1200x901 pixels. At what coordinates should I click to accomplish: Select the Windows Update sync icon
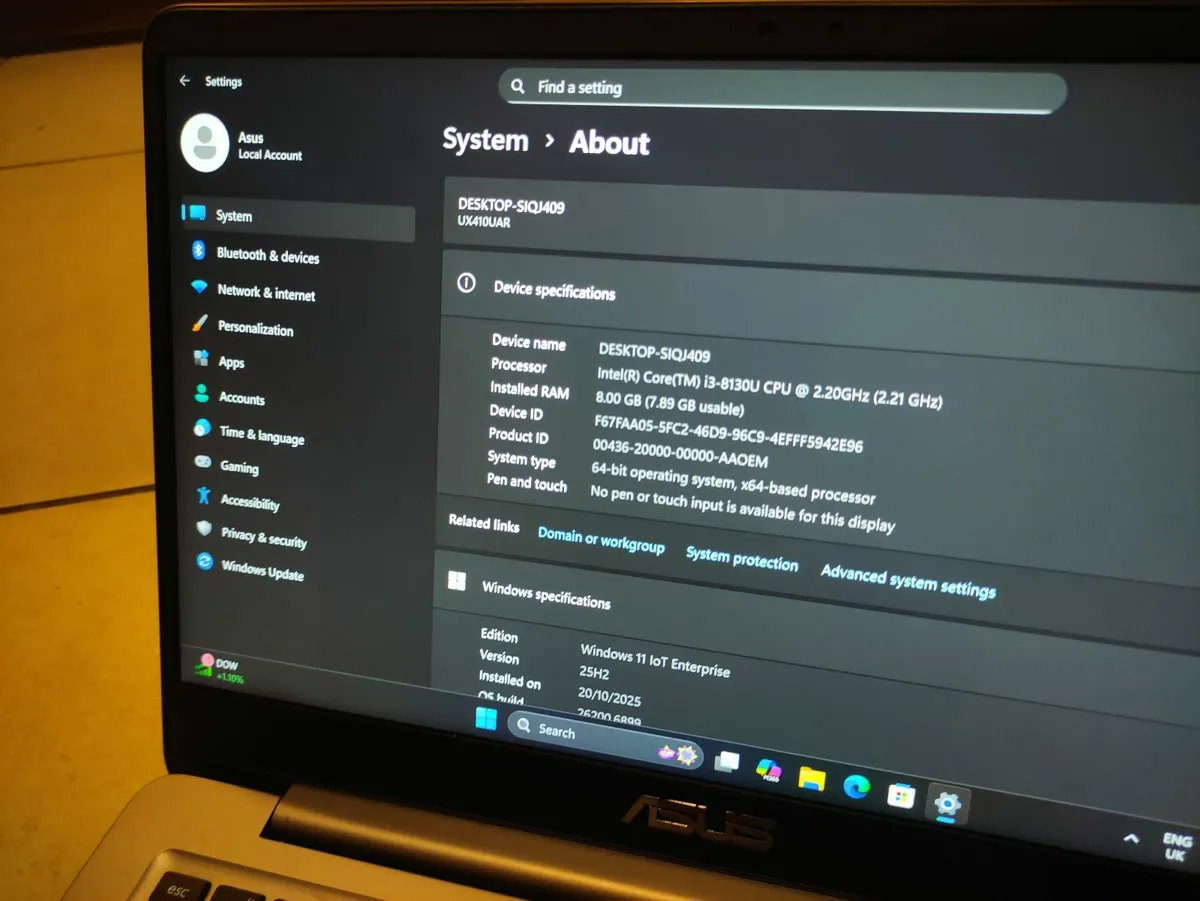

☆ ☆ ☆ ☆

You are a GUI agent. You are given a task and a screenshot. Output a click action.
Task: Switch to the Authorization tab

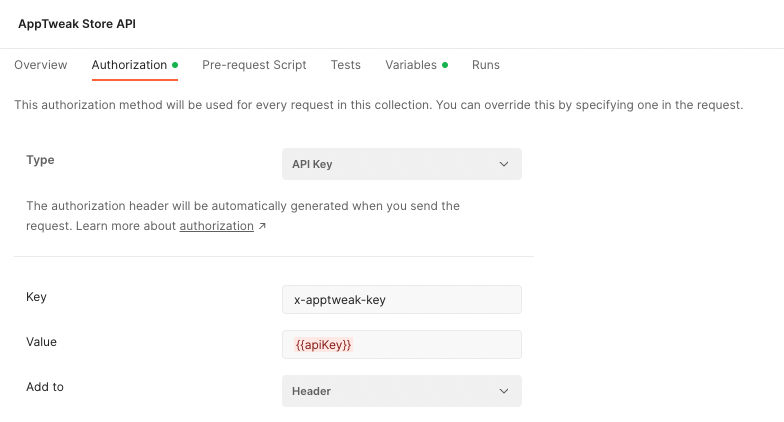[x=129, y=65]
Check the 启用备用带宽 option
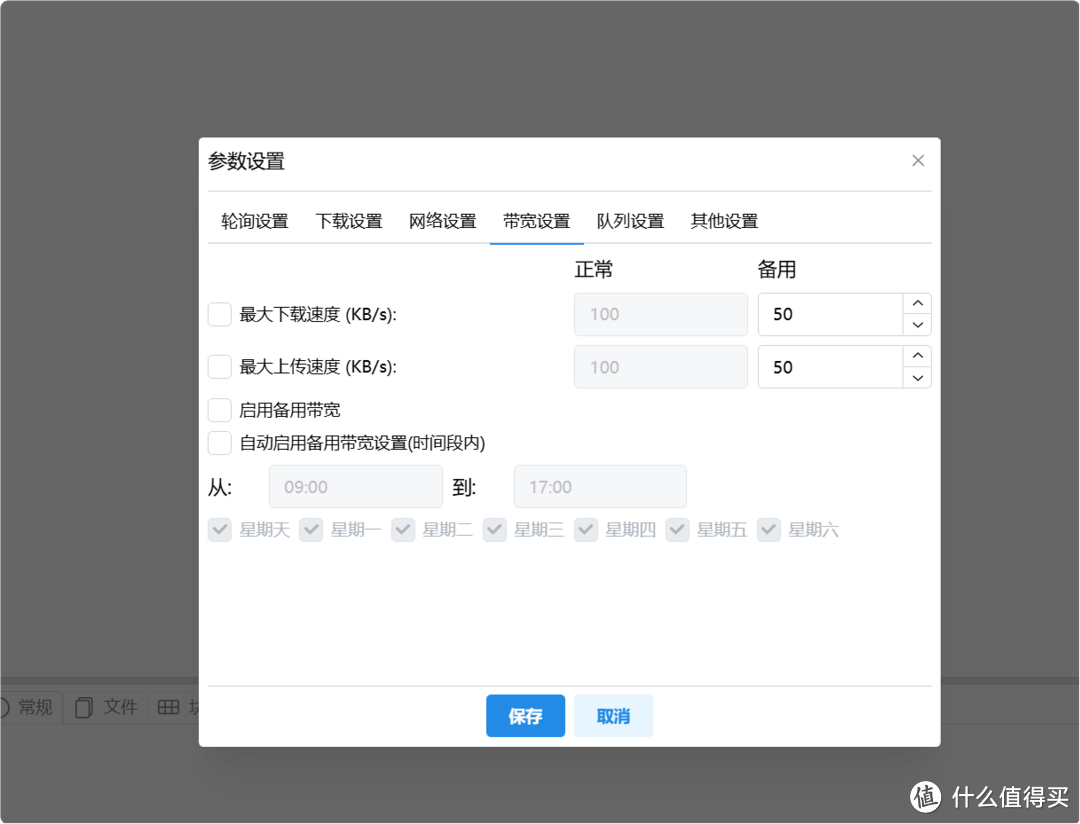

☆ ☆ ☆ ☆

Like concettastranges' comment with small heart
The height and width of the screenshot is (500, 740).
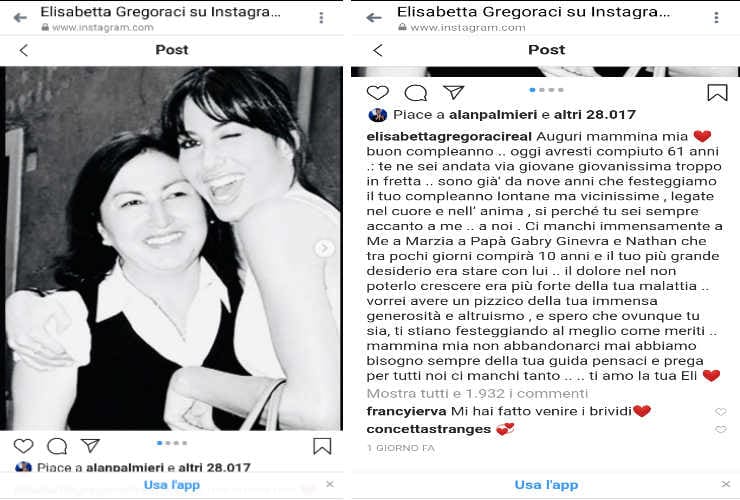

☆ ☆ ☆ ☆

About this exercise:
Copy exactly, without pictures, the lines above from the one with "Task: Switch to the Authorization tab" down to the one with "Check the 启用备用带宽 option", inclusive.

Result:
Task: Switch to the Authorization tab

[x=129, y=65]
Check the 启用备用带宽 option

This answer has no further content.